Sued for R6m, a CEO’s defence crumbles
- A company CEO (Chief Executive Officer) signed a personal suretyship in favour of a creditor supplying the company with petroleum products.
- When the company fell upon hard times it was placed into business rescue. Eventually a business rescue plan was adopted, the rescue process was terminated, and the creditor sued the CEO for the shortfall on its claim of just over R6m.
- The CEO’s main defence was that his liability as surety was an “accessory obligation” – in other words, if the creditor’s claim against the principal debtor (the company) fell away, he should be released from his liability as surety.
- But, held the Court, although a principal debtor’s discharge from liability does indeed ordinarily release the surety, our law allows the creditor and the surety to agree otherwise.
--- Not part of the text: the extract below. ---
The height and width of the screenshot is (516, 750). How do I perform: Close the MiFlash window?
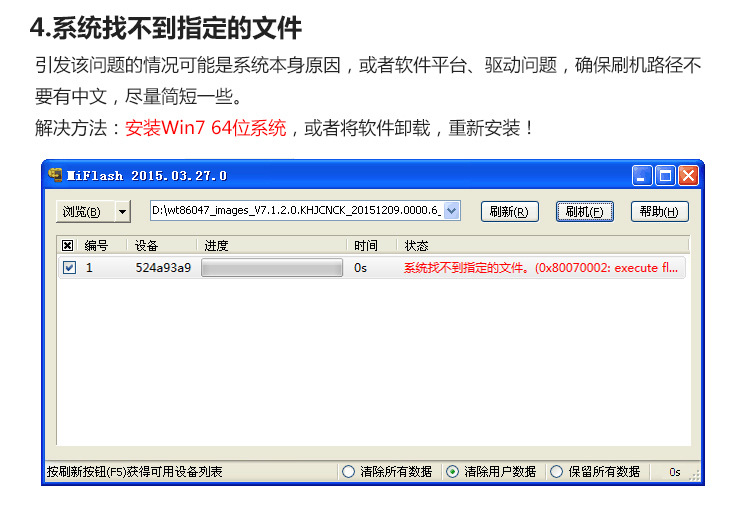(x=689, y=176)
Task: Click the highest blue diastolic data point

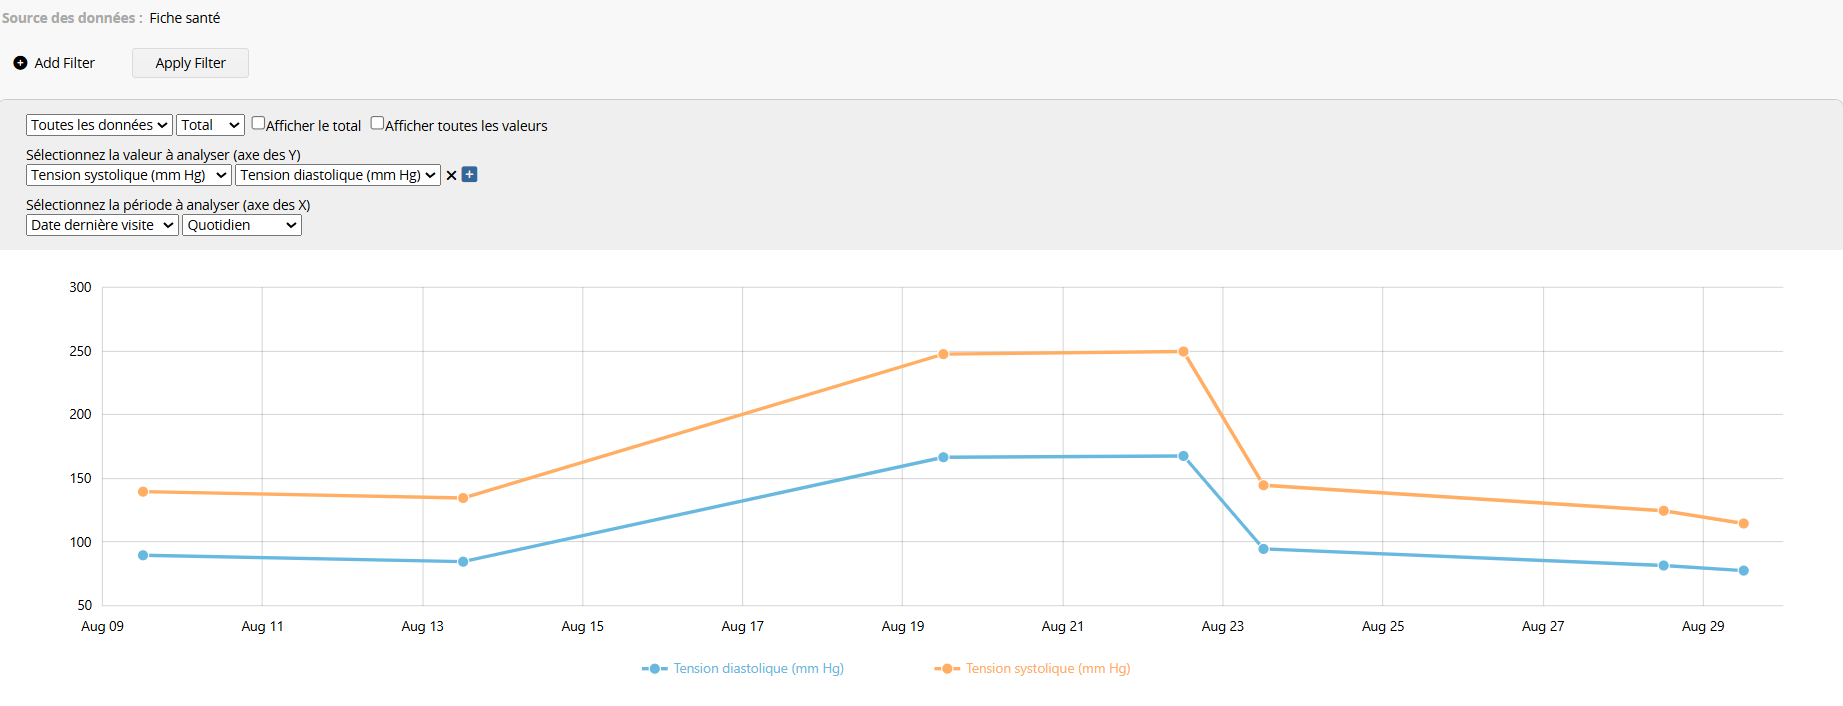Action: tap(1183, 456)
- And the suretyship agreement in this case did just that. It contained “unobjectionable” and “standard” terms which included a specific agreement by the surety that he would remain liable even if the creditor “compounded with” the company by accepting a reduced amount in settlement of its claim. Nor was there any mention in the business rescue plan of its effect on creditor claims against sureties (it could, for example, have provided specifically for sureties to remain on the hook, or to be released). But the deciding factor remained that the wording of the suretyship was such that the creditor did not abandon its claim against the surety by supporting the business rescue plan.
- Bottom line – the CEO goes down over R6m, and the creditor has another shot at emerging unscathed from the mess.